Голубое небо, голубая река, голубые старицы да мокрые луга в искорках — часто виделись Матвею по ночам, когда страдал от бессонницы. Вспоминались и другие картины, но эта чаще. Он любил ее, как свидетельство далекого чистого детства, и вызывал иногда, чтобы утишить душевную боль.
Ему шел девятый десяток. Внешне он напоминал чебака, которого повесили вялить да забыли снять, и он пересох.
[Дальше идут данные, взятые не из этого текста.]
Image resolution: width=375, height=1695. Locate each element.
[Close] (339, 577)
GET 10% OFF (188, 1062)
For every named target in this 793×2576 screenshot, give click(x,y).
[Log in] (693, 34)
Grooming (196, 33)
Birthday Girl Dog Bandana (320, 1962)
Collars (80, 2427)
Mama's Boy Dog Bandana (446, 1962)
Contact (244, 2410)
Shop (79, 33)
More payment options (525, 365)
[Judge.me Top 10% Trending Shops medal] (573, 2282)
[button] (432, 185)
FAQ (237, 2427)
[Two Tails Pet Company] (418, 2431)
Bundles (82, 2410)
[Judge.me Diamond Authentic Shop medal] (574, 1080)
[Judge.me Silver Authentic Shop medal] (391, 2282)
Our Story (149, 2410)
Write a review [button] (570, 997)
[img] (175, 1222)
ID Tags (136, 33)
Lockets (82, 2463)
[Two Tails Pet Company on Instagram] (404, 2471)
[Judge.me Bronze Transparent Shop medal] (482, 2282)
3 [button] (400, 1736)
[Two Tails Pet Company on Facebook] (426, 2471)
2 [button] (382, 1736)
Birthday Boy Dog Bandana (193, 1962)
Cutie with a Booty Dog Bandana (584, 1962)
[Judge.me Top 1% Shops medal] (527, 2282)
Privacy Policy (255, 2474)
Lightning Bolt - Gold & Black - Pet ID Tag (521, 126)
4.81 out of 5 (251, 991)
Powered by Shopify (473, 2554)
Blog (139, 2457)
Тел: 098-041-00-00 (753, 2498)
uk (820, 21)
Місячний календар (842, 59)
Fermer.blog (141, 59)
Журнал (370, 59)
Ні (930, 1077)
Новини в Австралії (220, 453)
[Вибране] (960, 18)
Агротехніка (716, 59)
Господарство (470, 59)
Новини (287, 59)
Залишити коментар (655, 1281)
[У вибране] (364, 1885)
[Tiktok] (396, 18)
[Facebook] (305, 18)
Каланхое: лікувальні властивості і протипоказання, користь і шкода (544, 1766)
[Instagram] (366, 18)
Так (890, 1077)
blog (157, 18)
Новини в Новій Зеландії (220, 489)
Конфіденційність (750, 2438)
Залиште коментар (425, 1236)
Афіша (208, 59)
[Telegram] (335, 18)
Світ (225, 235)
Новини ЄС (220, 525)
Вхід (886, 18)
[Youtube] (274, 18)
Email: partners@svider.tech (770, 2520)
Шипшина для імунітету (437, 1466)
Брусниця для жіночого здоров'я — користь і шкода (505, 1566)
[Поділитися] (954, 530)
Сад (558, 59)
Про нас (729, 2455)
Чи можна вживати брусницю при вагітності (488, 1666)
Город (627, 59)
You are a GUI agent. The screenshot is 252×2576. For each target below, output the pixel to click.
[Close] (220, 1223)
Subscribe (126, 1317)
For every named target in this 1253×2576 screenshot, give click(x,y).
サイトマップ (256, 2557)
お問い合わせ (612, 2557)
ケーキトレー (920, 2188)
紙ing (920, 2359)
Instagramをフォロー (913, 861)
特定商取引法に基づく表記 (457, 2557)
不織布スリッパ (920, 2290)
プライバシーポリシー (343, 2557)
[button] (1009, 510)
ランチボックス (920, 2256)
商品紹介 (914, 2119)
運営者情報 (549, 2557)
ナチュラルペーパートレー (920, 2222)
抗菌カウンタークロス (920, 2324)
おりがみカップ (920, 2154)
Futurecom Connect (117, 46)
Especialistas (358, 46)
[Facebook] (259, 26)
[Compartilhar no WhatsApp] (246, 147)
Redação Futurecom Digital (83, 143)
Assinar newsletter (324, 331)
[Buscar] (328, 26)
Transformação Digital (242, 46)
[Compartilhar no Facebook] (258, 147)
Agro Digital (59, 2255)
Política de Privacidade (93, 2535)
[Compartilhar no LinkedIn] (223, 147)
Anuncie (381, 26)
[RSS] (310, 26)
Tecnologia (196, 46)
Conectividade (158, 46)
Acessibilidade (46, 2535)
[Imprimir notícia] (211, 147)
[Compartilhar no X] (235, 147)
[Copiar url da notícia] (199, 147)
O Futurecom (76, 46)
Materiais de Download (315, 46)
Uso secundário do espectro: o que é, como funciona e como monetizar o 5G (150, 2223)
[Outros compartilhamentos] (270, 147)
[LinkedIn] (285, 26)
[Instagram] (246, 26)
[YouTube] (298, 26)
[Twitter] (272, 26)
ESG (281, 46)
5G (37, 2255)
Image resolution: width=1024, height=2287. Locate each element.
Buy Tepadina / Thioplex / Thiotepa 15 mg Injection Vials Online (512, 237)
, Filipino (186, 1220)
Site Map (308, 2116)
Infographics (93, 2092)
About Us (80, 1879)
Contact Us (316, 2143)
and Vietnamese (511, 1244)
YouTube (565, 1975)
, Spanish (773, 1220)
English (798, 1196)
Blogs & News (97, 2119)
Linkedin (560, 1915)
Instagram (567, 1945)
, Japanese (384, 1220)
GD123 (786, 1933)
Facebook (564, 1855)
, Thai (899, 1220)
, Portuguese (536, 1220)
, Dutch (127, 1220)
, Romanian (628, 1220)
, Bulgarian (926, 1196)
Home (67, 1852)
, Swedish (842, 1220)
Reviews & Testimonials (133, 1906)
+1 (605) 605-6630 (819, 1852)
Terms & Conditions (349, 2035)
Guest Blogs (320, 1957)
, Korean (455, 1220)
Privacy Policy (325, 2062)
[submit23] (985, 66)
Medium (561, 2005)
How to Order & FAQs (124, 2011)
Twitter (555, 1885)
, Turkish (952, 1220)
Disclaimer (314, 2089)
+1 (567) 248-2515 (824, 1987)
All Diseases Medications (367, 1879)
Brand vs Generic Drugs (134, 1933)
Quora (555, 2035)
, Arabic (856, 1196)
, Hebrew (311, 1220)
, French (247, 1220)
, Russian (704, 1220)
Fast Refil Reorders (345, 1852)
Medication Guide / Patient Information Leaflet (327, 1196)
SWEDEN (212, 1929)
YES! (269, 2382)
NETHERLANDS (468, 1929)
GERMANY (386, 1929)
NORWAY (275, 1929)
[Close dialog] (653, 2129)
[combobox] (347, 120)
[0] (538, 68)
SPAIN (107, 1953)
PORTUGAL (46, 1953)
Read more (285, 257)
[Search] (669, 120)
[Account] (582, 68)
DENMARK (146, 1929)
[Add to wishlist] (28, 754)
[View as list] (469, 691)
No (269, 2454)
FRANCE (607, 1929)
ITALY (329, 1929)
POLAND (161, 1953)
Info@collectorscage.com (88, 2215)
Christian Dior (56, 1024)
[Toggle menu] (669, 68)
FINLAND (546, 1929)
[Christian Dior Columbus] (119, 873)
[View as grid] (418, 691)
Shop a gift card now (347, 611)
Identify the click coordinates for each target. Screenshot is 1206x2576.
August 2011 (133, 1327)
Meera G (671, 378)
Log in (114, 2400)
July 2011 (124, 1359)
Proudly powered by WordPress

Жил он один. Жил, как казалось ему временами, бесконечно долго — пора бы уж костям и на покой; иногда же — будто годы пролетели незаметно, жизнь прокралась мимо. Тогда он перебирал в памяти события, как перебирают старые вещи, пытаясь отложить то, что имело ценность.
Часто его донимали воспоминания, которые он не любил, гнал прочь от себя, ворочался, кряхтел, чтобы отделаться от них, поднимался, сидел, сунув ноги в крысики, — меховые башмаки, стоптанные и облезлые. Тогда еще сильнее ломило поясницу, ныло в суставах, сдавливало в груди, и ночь казалась нескончаемой.
В одну из таких ночей, когда за окном падал снег, таял, и капли, срываясь с крыши, разбивались об асфальт, ему представилось, что это в нем прохудилось что-то, жизнь вытекает по каплям, и что старинные часы отбивают отмеренный ему срок. Он обмяк и перестал гнать воспоминания.
Его отец Михайло Рухтин перед германской купил лес за Аем. Купил дешево и весьма довольный таким обстоятельством посадил в кошевку жену Агафью и его, Матюшку, тогда подростка, и, весело свистнув, вытянул Каурого плетью: «Н-но, варнак!»
День был теплый и тихий. Каурый легко нес кошеву, наводя переполох на кур, гусей и прочую деревенскую живность. Сдвинув на затылок картуз с особым шиком — знай наших, — пролетел мимо дома Пашковых.
Пашковы — крепкая семья, девки одна в одну — матерые, ладные. Хоть Аннушку возьми — плющатка, недозрелый стручок еще, а уж и теперь видно в ней будущую красавицу. «Ах, па́ра будет Матюшке!» — Михайло усмехнулся.
Матюшка ни о чем таком не думал. Ему казалось, Каурый бежит не в полную силу, просил:
— Тятя, дай вожжи.
— Твое впереди, успеешь. Н-но, шайтан!
Матвей рано научился ездить верхом. В тринадцать лет обращался с лошадьми не хуже заправского мужика, и в езде верхом равных ему среди сверстников не было.